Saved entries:
+ + + + +
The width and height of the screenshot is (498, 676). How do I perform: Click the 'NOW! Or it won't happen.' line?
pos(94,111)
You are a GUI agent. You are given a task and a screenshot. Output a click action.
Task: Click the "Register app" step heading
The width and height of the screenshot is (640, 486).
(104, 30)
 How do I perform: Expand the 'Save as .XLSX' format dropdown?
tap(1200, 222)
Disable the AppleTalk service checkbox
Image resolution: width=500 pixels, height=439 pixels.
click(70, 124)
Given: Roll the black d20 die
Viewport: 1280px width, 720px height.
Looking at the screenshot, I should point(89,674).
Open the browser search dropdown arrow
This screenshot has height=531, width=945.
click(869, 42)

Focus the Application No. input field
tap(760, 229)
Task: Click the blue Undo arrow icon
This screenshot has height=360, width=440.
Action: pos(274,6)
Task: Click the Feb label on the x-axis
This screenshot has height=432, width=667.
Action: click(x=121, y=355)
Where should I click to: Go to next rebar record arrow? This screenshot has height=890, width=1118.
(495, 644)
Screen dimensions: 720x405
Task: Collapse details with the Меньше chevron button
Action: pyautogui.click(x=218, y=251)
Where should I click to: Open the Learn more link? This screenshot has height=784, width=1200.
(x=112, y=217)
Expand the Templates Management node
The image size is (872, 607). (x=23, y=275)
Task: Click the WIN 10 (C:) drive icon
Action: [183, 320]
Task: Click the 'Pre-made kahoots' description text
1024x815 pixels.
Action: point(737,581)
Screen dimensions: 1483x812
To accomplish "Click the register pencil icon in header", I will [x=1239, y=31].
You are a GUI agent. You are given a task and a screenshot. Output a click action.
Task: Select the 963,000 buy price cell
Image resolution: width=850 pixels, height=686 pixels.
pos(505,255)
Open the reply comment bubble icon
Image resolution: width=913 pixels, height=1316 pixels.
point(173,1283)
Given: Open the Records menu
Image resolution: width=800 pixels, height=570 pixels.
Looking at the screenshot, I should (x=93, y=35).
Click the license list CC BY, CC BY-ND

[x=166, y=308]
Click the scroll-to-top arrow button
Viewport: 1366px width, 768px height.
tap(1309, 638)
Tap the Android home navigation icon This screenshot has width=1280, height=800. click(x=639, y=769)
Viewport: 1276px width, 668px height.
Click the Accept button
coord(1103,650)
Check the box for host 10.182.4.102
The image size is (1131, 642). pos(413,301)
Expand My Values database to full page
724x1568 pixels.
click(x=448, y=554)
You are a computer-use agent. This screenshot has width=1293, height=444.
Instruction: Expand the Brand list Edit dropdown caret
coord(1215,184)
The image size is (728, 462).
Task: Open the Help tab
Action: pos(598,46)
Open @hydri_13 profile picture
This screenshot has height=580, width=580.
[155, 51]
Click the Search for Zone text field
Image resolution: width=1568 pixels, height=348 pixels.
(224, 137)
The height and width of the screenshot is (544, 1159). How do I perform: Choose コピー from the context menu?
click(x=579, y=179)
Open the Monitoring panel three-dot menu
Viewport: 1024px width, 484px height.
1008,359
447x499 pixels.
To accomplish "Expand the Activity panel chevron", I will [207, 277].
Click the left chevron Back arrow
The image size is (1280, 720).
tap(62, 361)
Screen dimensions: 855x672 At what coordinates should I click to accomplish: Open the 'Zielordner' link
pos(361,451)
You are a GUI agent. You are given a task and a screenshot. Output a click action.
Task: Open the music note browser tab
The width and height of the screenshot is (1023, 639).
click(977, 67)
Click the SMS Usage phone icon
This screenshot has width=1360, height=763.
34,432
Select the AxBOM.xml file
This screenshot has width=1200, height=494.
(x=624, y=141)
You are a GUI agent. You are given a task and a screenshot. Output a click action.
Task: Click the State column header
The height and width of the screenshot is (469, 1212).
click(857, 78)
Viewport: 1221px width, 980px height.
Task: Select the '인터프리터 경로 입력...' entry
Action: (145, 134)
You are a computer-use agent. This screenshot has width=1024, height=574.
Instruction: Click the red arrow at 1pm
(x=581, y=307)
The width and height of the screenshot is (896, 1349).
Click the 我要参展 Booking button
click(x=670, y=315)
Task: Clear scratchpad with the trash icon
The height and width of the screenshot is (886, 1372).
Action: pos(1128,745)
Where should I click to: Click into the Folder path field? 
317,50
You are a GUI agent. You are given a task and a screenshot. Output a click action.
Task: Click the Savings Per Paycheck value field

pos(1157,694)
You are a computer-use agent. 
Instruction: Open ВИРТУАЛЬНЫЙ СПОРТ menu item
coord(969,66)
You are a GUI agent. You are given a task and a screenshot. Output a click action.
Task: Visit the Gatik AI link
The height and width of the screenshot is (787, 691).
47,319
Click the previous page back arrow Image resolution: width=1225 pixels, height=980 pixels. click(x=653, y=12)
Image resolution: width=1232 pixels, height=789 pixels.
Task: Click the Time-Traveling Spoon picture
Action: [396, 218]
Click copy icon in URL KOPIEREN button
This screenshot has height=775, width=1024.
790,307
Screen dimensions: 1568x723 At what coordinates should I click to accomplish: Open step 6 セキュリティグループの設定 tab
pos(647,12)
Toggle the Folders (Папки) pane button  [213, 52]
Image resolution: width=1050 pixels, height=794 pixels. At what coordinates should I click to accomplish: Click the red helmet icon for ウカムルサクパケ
+ + + + +
■ EXERCISE ■
Wherever the string "computer" occurs in the records above, copy that line.

■ EXERCISE ANSWER ■
You are a computer-use agent. This screenshot has width=1293, height=444.
You are a computer-use agent. This screenshot has width=1024, height=574.
You are a computer-use agent. 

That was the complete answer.